▶ _WORK REQUIRED_: Somewhere below is a line with "Where should I click to: Click the 'One" and, later, a line with "Choose the white"; repeat those two lines and all the lines between them, exactly as they are.

--- START ---

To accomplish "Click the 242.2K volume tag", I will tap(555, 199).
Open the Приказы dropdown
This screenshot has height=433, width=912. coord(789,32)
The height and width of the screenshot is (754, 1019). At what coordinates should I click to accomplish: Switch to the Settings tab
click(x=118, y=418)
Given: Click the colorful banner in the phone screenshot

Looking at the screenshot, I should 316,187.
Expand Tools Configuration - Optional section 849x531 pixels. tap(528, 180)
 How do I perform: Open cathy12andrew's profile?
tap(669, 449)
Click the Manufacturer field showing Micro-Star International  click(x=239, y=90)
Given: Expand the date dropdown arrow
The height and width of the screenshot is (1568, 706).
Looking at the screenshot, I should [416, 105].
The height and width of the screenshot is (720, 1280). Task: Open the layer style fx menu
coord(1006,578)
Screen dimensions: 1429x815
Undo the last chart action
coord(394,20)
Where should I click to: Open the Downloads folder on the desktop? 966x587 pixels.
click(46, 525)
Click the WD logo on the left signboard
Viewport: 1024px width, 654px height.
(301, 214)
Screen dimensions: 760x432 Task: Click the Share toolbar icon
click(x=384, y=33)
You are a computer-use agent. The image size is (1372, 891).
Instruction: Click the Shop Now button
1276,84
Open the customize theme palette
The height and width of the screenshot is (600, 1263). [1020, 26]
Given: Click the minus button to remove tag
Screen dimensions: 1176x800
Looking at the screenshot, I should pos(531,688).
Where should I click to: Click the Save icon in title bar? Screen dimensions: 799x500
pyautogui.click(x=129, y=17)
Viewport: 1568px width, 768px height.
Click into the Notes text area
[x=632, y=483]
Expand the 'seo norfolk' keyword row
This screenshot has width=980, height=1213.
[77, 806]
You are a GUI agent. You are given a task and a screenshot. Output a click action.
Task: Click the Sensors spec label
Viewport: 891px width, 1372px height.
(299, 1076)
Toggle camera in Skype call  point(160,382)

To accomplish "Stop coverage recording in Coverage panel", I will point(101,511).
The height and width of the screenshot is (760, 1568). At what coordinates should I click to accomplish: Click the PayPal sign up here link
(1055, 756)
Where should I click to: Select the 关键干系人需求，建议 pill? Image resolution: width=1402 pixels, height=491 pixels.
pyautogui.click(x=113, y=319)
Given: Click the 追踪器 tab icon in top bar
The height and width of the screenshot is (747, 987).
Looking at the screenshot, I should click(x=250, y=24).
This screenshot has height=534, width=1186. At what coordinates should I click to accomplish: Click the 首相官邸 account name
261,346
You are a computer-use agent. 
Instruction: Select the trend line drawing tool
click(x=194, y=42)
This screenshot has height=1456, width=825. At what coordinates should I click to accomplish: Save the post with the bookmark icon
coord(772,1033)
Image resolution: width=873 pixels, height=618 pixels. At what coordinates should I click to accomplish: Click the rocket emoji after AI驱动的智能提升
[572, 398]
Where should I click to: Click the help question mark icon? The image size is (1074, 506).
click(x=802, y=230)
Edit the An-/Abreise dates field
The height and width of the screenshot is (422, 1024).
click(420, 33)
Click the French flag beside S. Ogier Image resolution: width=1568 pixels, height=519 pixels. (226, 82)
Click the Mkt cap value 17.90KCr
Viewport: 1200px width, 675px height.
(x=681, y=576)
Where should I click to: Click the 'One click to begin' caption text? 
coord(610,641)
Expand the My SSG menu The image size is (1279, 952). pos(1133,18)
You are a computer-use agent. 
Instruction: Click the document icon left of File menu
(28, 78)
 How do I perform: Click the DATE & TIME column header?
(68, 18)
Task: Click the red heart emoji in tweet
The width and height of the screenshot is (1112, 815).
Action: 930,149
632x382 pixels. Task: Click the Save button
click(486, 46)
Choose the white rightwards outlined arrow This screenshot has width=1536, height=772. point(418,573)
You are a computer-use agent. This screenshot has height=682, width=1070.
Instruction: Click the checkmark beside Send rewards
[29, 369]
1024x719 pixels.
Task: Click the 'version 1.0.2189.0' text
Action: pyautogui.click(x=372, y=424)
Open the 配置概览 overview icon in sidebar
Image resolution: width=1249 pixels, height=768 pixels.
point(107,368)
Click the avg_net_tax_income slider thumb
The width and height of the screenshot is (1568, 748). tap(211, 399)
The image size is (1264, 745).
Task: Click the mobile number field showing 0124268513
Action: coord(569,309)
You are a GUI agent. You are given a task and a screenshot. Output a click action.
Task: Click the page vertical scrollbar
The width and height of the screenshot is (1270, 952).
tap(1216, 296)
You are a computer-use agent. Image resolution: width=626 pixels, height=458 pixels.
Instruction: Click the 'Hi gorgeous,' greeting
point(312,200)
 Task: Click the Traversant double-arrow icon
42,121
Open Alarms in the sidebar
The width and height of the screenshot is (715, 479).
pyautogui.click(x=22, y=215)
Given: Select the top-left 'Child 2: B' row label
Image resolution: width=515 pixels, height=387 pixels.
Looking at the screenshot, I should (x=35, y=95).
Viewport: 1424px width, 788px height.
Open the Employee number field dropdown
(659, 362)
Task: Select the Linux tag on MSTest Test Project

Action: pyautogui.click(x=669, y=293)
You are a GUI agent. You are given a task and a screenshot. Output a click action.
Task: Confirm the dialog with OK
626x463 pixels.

--- END ---

▶ _SOLUTION_:
Where should I click to: Click the 'One click to begin' caption text? 
coord(610,641)
Expand the My SSG menu The image size is (1279, 952). pos(1133,18)
You are a computer-use agent. 
Instruction: Click the document icon left of File menu
(28, 78)
 How do I perform: Click the DATE & TIME column header?
(68, 18)
Task: Click the red heart emoji in tweet
The width and height of the screenshot is (1112, 815).
Action: 930,149
632x382 pixels. Task: Click the Save button
click(486, 46)
Choose the white rightwards outlined arrow This screenshot has width=1536, height=772. point(418,573)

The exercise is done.